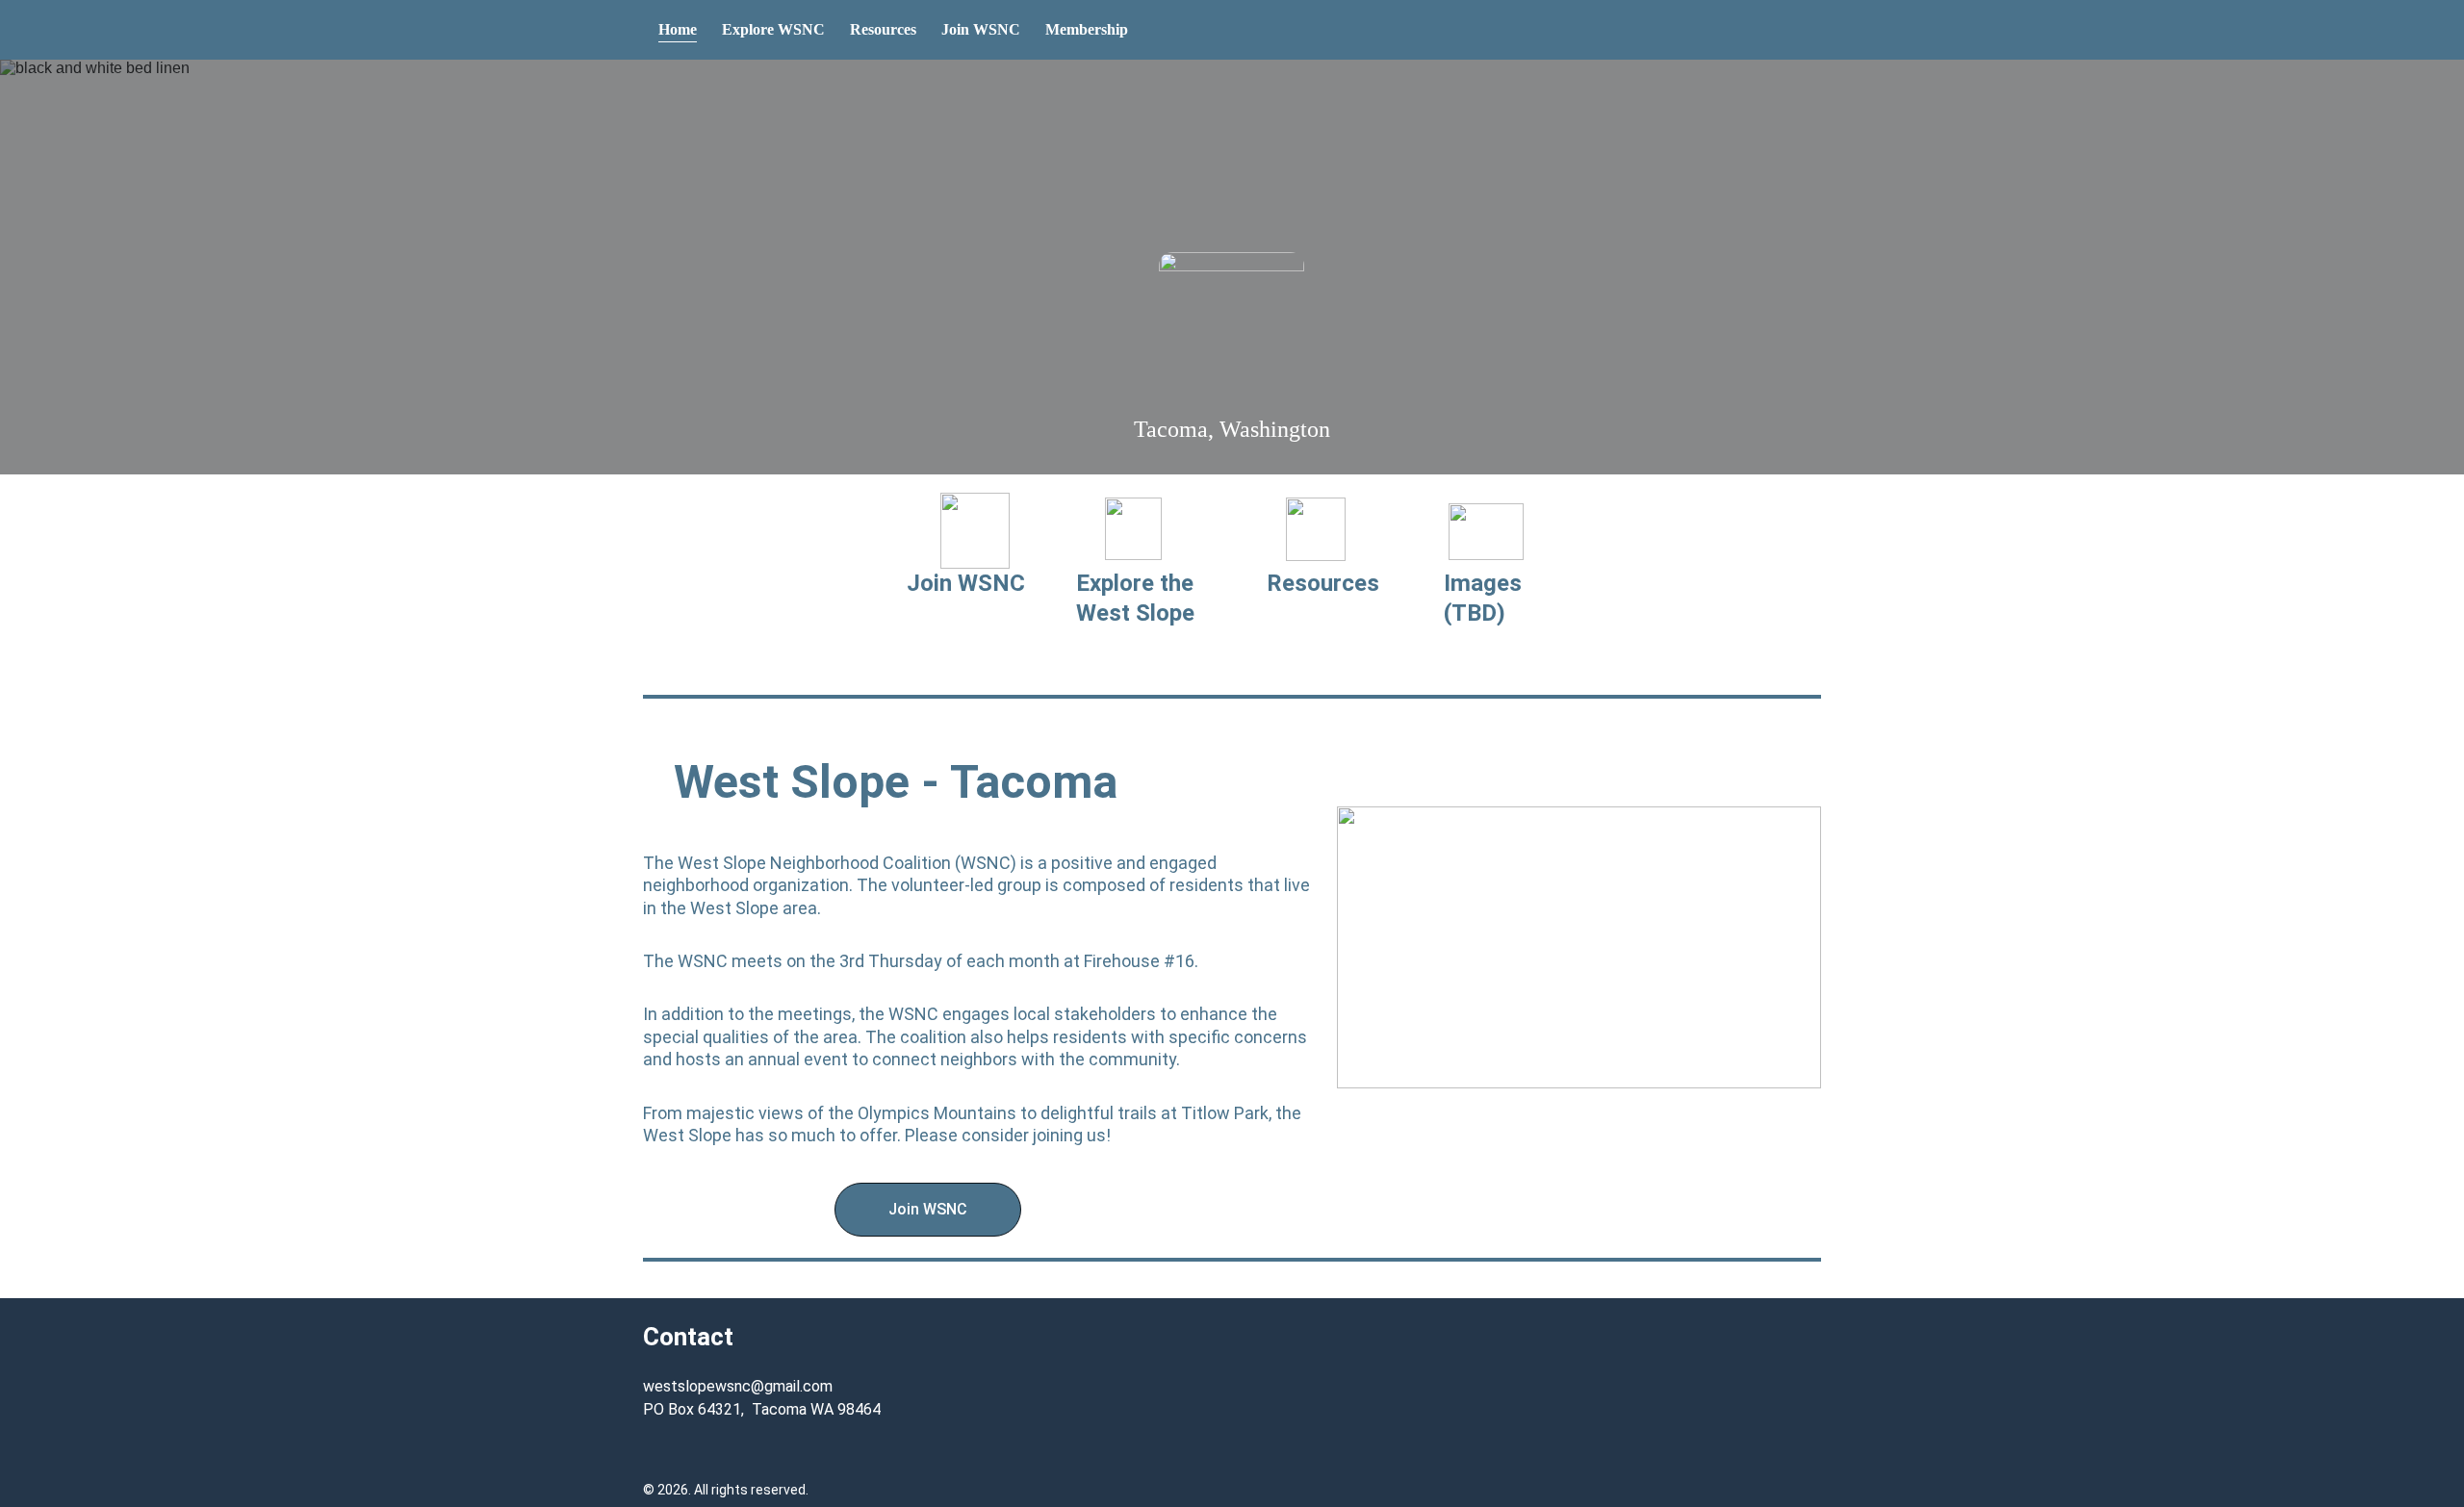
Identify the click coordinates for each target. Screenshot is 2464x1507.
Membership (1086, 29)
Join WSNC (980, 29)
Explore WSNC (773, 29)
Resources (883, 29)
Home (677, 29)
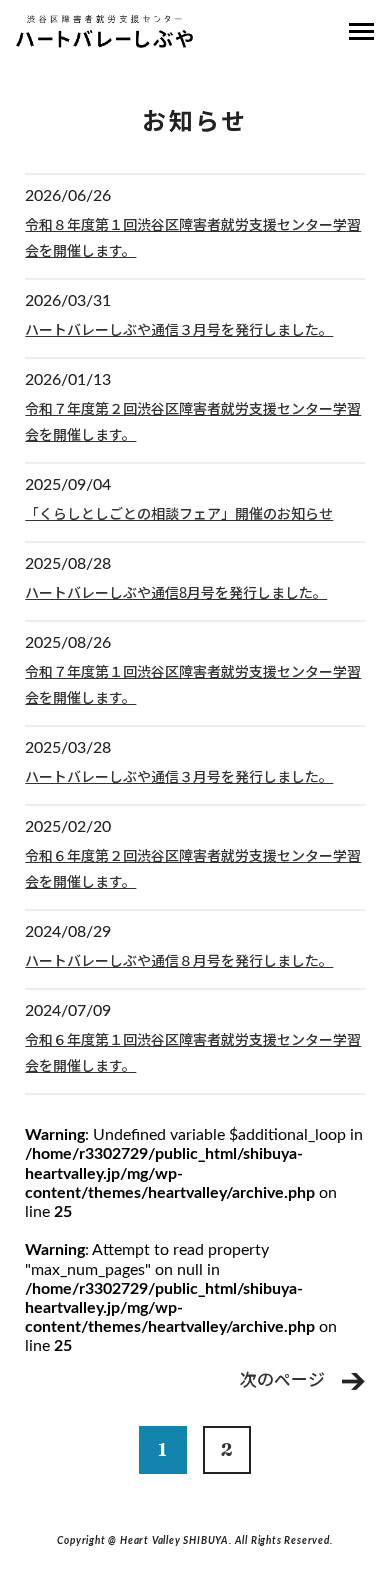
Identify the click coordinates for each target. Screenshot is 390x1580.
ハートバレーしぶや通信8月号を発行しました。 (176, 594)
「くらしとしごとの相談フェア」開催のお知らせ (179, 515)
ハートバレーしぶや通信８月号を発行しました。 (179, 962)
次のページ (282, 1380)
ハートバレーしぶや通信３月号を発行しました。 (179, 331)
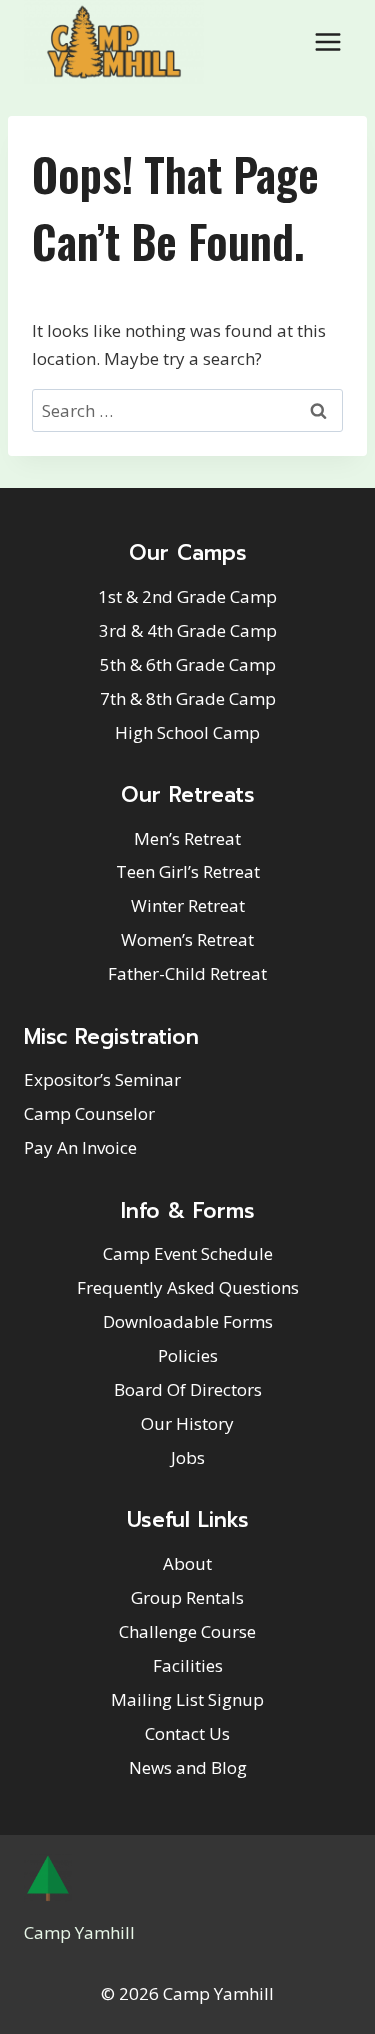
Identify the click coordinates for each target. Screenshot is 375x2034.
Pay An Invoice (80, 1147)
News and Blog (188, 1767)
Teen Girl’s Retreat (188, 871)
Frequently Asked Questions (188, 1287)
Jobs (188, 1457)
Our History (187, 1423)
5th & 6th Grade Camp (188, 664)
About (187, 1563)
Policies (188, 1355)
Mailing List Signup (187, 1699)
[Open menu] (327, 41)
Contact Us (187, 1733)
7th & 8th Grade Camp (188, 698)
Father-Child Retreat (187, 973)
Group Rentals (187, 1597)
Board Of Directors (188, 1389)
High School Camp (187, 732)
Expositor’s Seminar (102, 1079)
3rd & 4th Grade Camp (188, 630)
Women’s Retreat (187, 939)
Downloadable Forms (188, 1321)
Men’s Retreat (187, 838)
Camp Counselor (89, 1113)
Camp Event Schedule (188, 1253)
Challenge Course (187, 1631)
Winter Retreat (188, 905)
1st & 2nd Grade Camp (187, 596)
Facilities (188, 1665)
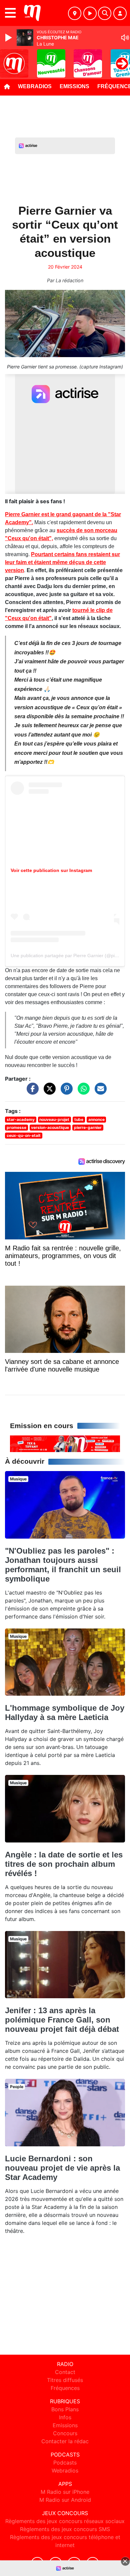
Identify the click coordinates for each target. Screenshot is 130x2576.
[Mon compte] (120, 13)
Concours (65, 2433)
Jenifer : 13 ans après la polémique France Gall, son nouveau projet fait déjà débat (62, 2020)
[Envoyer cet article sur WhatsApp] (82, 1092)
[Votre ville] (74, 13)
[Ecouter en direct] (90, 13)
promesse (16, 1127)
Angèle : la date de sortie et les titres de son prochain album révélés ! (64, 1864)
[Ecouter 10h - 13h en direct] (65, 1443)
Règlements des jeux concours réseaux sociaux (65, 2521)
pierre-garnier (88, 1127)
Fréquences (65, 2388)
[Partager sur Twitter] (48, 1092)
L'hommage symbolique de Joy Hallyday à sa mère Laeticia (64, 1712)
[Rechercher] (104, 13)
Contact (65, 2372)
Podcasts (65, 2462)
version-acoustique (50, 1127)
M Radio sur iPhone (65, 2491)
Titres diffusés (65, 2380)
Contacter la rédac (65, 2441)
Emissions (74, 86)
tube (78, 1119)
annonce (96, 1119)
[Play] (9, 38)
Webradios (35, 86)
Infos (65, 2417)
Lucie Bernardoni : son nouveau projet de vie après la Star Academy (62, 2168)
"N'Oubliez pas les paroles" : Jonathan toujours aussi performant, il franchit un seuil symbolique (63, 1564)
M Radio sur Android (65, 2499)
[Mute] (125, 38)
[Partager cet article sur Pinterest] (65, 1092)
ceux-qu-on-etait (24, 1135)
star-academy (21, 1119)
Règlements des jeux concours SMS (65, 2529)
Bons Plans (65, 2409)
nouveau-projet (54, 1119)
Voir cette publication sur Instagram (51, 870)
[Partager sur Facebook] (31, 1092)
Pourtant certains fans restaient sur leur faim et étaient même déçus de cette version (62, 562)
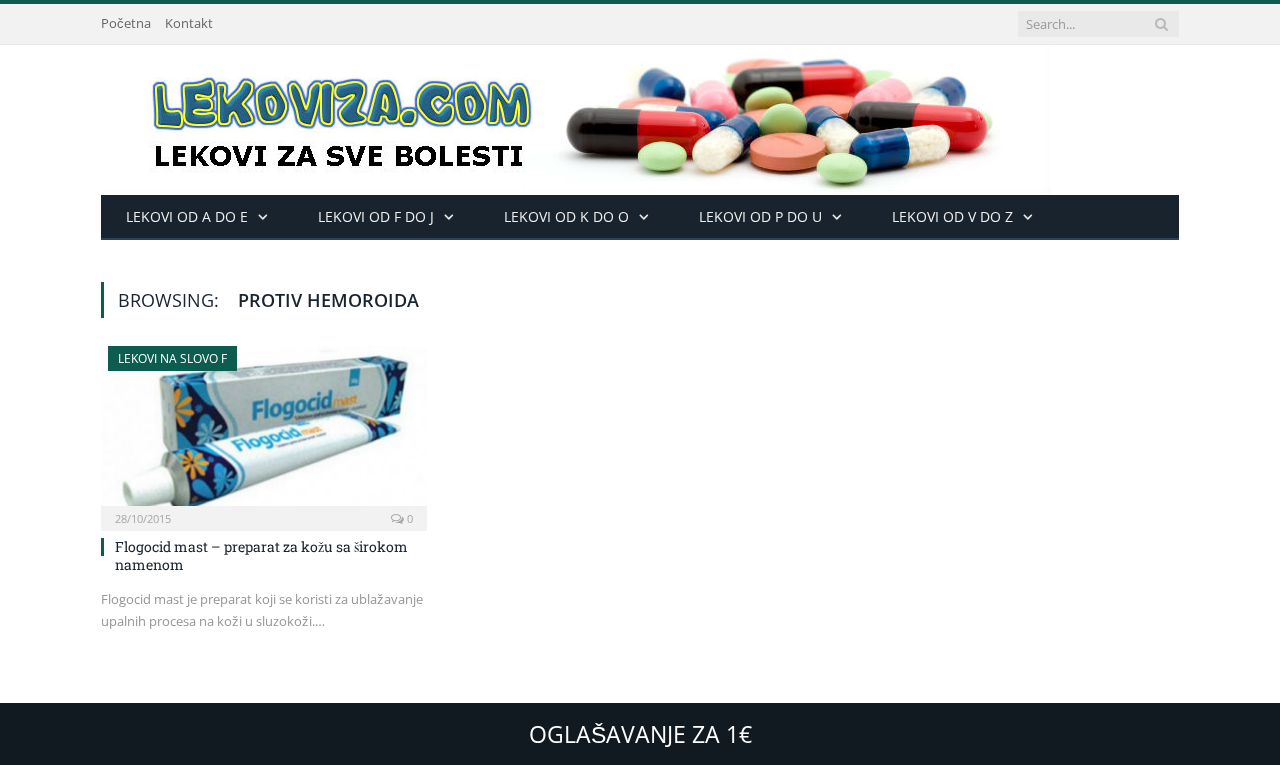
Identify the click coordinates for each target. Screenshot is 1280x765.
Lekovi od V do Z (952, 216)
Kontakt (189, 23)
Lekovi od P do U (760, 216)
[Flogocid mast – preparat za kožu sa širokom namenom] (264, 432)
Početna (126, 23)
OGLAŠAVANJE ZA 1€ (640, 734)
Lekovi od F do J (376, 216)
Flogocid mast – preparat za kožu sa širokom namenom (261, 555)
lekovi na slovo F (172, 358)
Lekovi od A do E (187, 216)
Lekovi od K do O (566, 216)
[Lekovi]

Task details: Copy out all the lines of the records that include "mast".

Answer:
[Flogocid mast – preparat za kožu sa širokom namenom] (264, 432)
Flogocid mast – preparat za kožu sa širokom namenom (261, 555)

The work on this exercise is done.